Getting correctness right
Political correctness has gone mad, declared the Leader of the Opposition Michael Howard in a recent speech.
He cited as examples a predictable litany of nonsensical nonstories: a magistrate refusing to allow a publican extra time because "St George's day is not a special occasion"; a father chasing vandals with a rolling pin charged with carrying an offensive weapon; schoolchildren forbidden to make daisy chains.
No one would argue with the fact that these decisions smack of the barmy. But why does Michael Howard assume that they are the result of 'political correctness' which, he claims, "has a corrosive effect on our society"?
Indeed, he makes no effort to define political correctness except to tell us what he definitely does not think it is: "I have supported and will always support sensible measures to combat race, disability and sex discrimination. . . But such measures do not constitute political correctness. They are, in fact, about plain common sense, decency, humanity."
Funny, that. These are exactly the values which are held dear by those, usually progressive and usually with strong views on human rights, decency and tolerance, who are normally accused of political correctness. So really it's not so surprising to find Howard trying to cash in.

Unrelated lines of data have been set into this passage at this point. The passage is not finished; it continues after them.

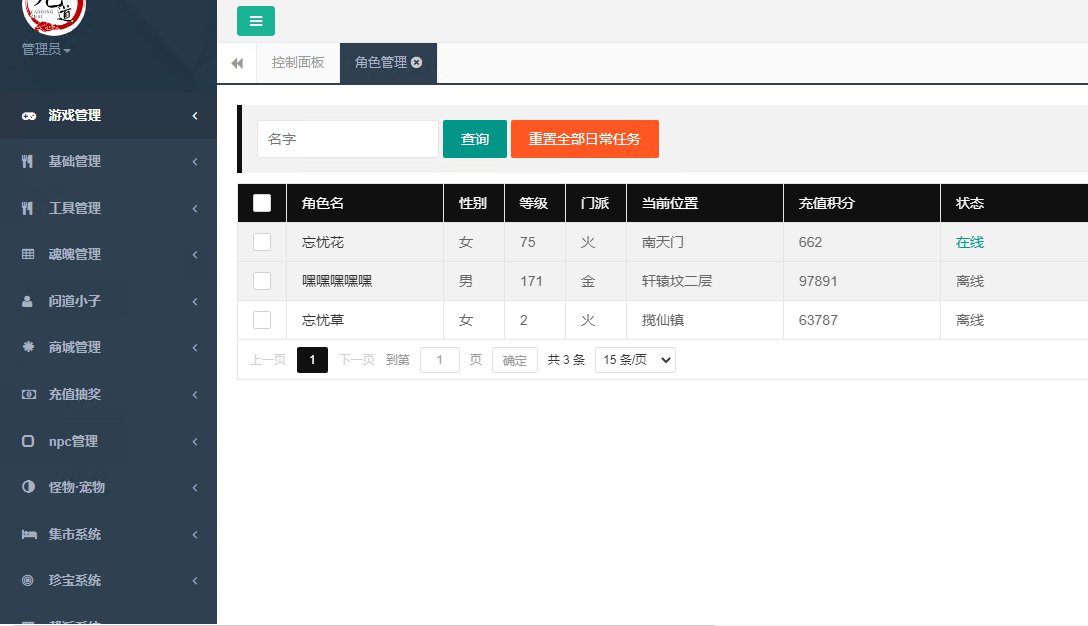The width and height of the screenshot is (1088, 626).
Task: Check the row checkbox for 忘忧花
Action: point(262,242)
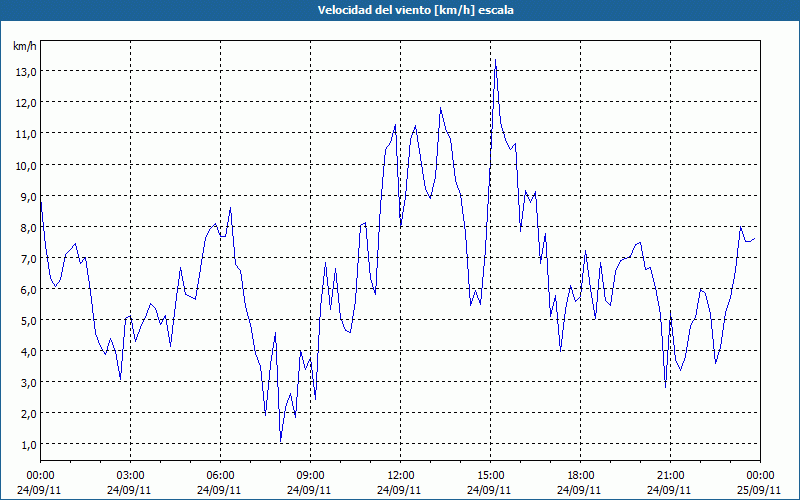Select the 1,0 y-axis label
This screenshot has width=800, height=500.
click(28, 445)
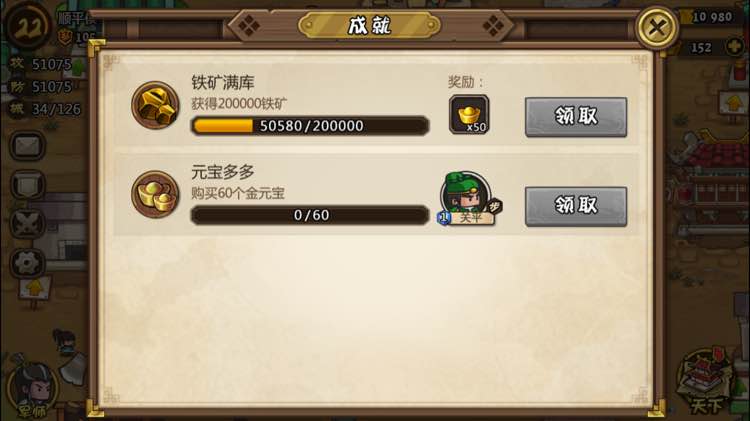Open the scroll icon in left sidebar

click(x=27, y=185)
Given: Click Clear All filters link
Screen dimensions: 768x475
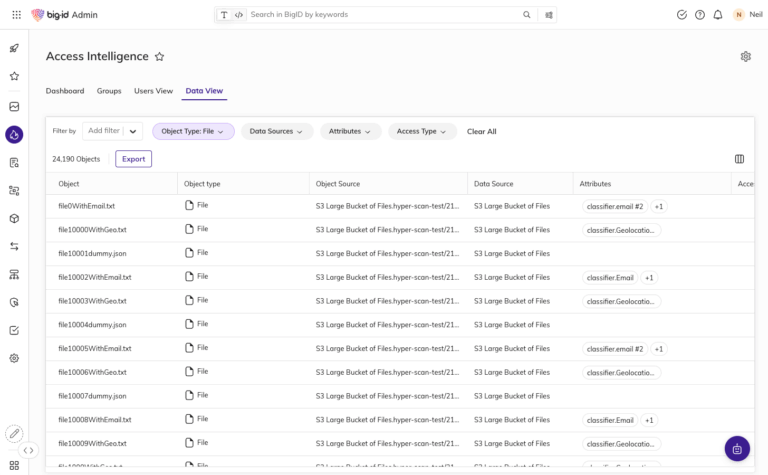Looking at the screenshot, I should coord(481,131).
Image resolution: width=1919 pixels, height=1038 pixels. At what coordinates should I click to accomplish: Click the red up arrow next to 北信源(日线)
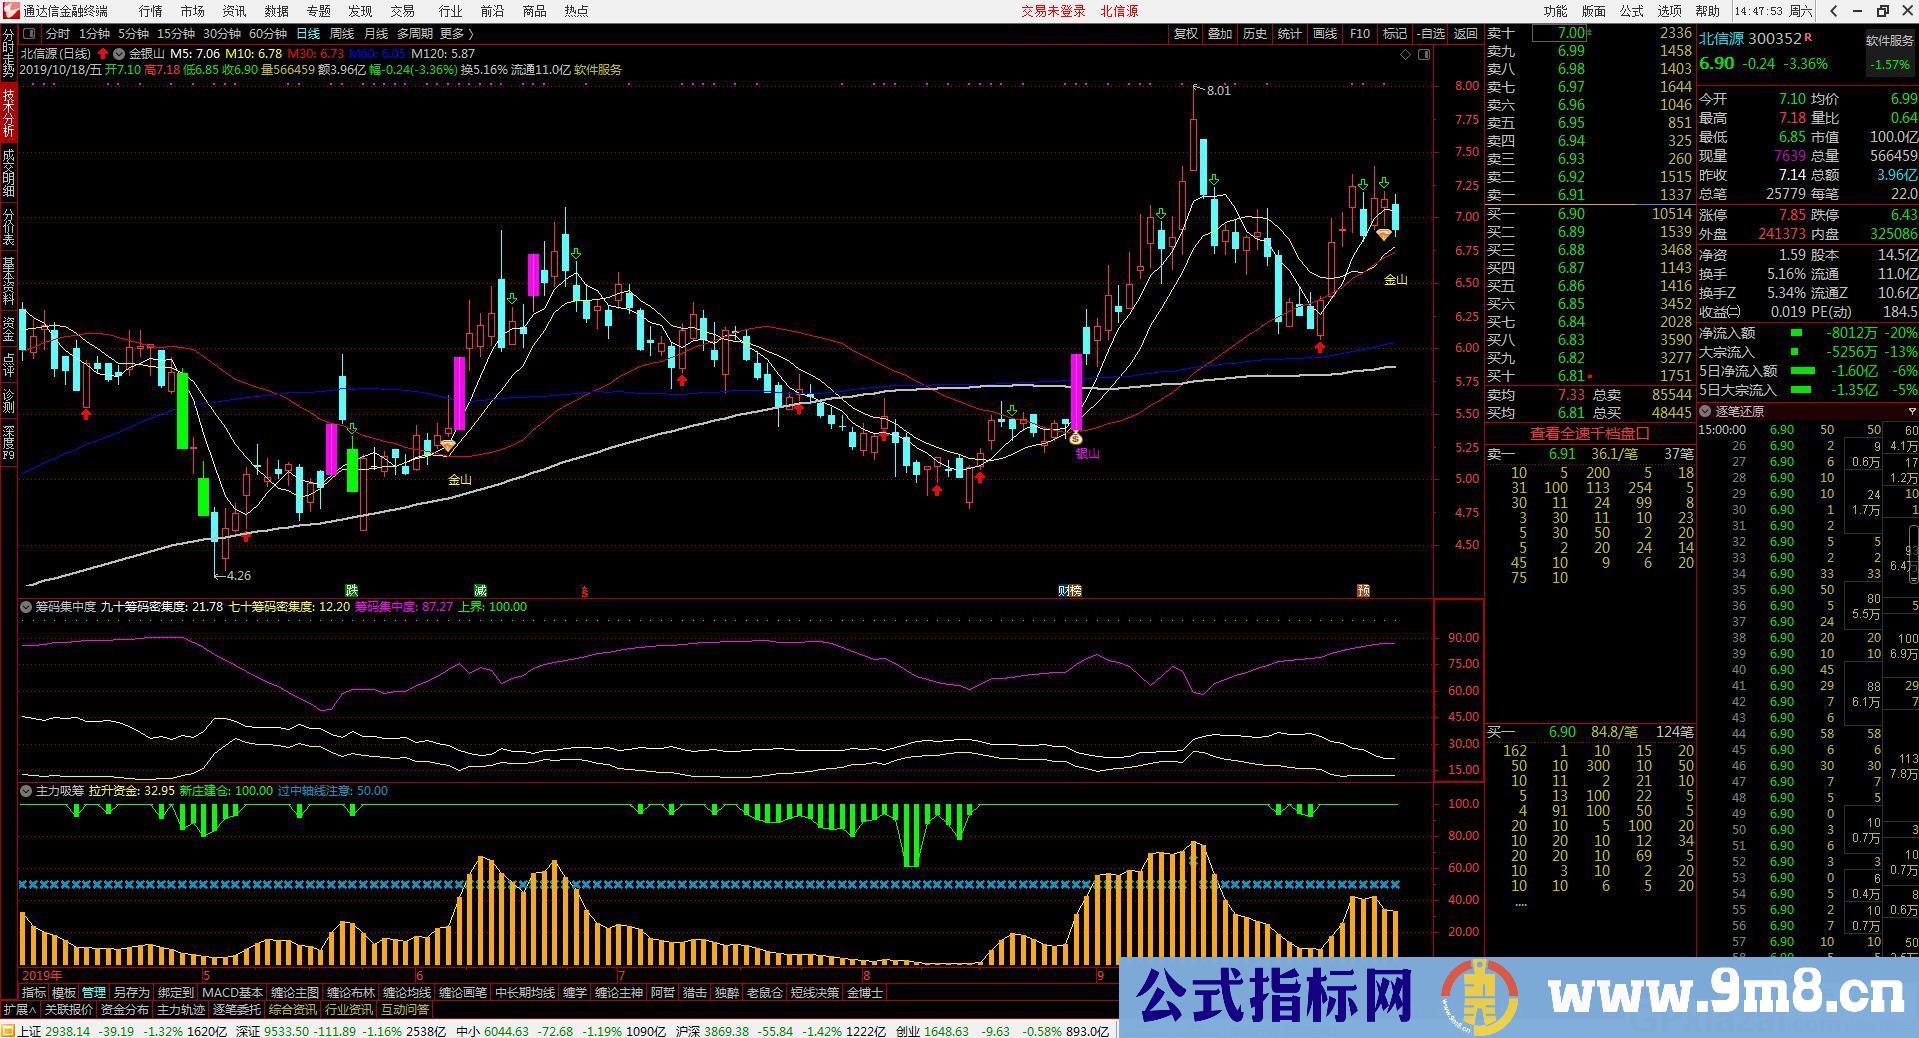[103, 54]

For years, rightwing moralists like Melanie Phillips have gone hunting for examples of the ways in which harmless individuals have been persecuted by the forces of this dark ideology. There have of course been occasional instances where a determination not to give offence has produced silly terminology, absurd nomenclature and even, in some cases, downright injustices.
But most of the wellknown examples of political correctness, such as the news that the New Statesman was about to become the New Statesperson, are rather like those 'rulings from Brussels' about straight bananas; they owe more to the writers' febrile imaginations than to the real world.
Political correctness is a shibboleth, a convenient catchall term with which progressive policies can be tainted by association with absurd anecdotes.
So, thank you Mr Howard for your edifying intervention. And goodnight.